Step 2: We have to do a regrouping of 1 ten as 10 ‘ones’.
10 ‘ones’ + 4 ‘ones’ = 14 ‘ones’
Step 3: We have to divide the ‘ones’.
Division: 14 ‘ones’ \(\div~2\)
Multiplication: 7 ‘ones’ \(\times~2\)
Subtraction: 14 ‘ones’ – 14 ‘ones’
There are ‘0’ ‘ones’ left after dividing the ‘ones’.
Therefore,
\(34\div~2\)
= 1 ‘tens’ +7 ‘ones’
= 17
Hence, the partial quotient is 10 + 7. The remainder is 0 and the quotient is 17.
Therefore, the maximum number of favors Mary can place on each table is 17.
2. In preparation for a race, Joseph biked 72 miles in 3 days. Every day, Joseph rode the same number of miles. Joseph rode his bike for how many miles each day?
Solution:
Let’s divide \(72\div~3\) using regrouping.
We have to think that 72 is 7 ‘tens’ and 2 ‘ones’.
Step 1:
We have to divide the ‘tens’ first.
Division: 7 ‘tens’ \(\div~3\)
Multiplication: 2 ‘tens’ \(\times~3\)
Subtraction: 7 ‘tens’ – 6 ‘tens’
There is ‘1’ ten left after dividing the ‘tens’.
Step 2: We have to do a regrouping of 1 ten as 10 ‘ones’.
10 ‘ones’ + 2 ‘ones’ = 12 ‘ones’
Step 3:
Division: 12 ‘ones’ \(\div~2\)
Multiplication : 4 ‘ones’ \(\times~3\)
Subtraction : 12 ‘ones’ – 12 ‘ones’
There are ‘0’ ‘ones’ left after dividing the ‘ones’.
Therefore,
\(72\div~3\)
= 2 ‘tens’ + 4 ‘ones’
= 24
Hence, the partial quotient is 20 + 4. The remainder ‘0’and the quotient is 24.
Therefore, Joseph rode his bike for 24 kilometers each day.
3. John’s farm produced 92 pounds of strawberries. To get his strawberries to the stores, he divides them among four trucks. How many pounds of strawberries can he put inside each truck?
Solution: Let’s divide \(92\div~4\) using regrouping.
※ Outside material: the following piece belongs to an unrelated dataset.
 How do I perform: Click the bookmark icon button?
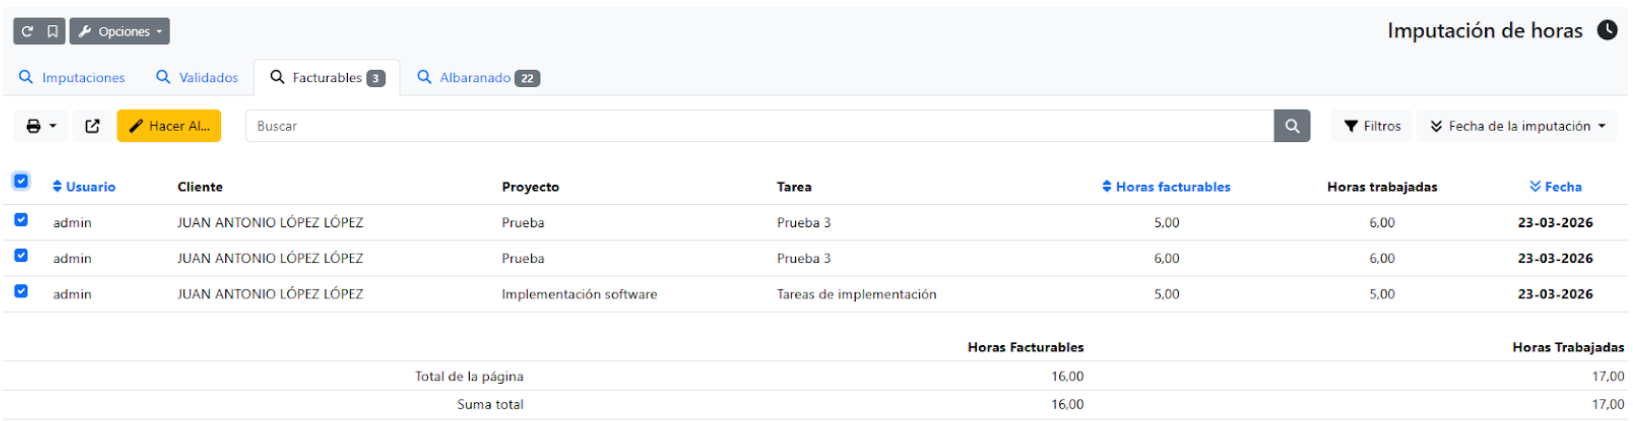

We have to think that 92 is 9 ‘tens’ and 2 ‘ones’.
Step 1:
We have to divide the ‘tens’ first.
Division : 9 ‘ones’ \(\div~4\)
Multiplication : 2 ‘ones’ \(\times~4\)
Subtraction : 9 ‘ones’ – 8 ‘ones’
There are ‘1’ ten left after dividing the ‘ones’.
Step 2: We have to do a regrouping of 1 ten as 10 ‘ones’.
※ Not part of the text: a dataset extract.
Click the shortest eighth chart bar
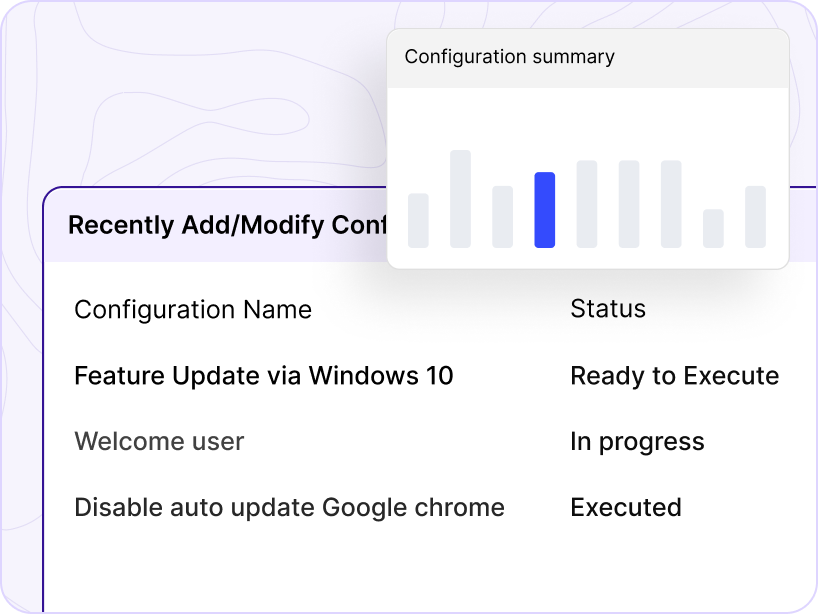Viewport: 818px width, 614px height. click(713, 228)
10 ‘ones’ + 2 ‘ones’ = 12 ‘ones’
Step 3:
We have to divide the ‘ones’.
Division : 12 ‘ones’ \(\div~2\)
Multiplication : 3 ‘ones’ \(\times~4\)
Subtraction : 12 ‘ones’– 12 ‘ones’
There are ‘0’ ‘ones’ left after dividing the ‘ones’.
Therefore,
\(92\div~4\)
= 2 ‘tens’ + 3 ‘ones’
= 23
Hence, the partial quotient is 20+3. The remainder ‘0’and the quotient is 23.
Therefore, in each truck, 23 pounds of strawberries can be stored.
Long division of numbers is simple to carry out when partial quotients are used. The quotient and remainder will be displayed as a fraction of the second number after the partial quotient method division of the numbers has been carried out. When dividing large numbers, partial quotients come in handy. You can break the problem down into smaller chunks and simplify the division by using partial quotients. The total is then calculated by adding all of the bits back together.
When performing operations like addition and subtraction with two-digit numbers or larger, regrouping is defined as the process of forming groups of ‘tens’. Regrouping is the process of rearranging numbers into groups in order to complete an operation. When the digits in the minuend are smaller than the digits in the same place in the subtrahend, regrouping is used.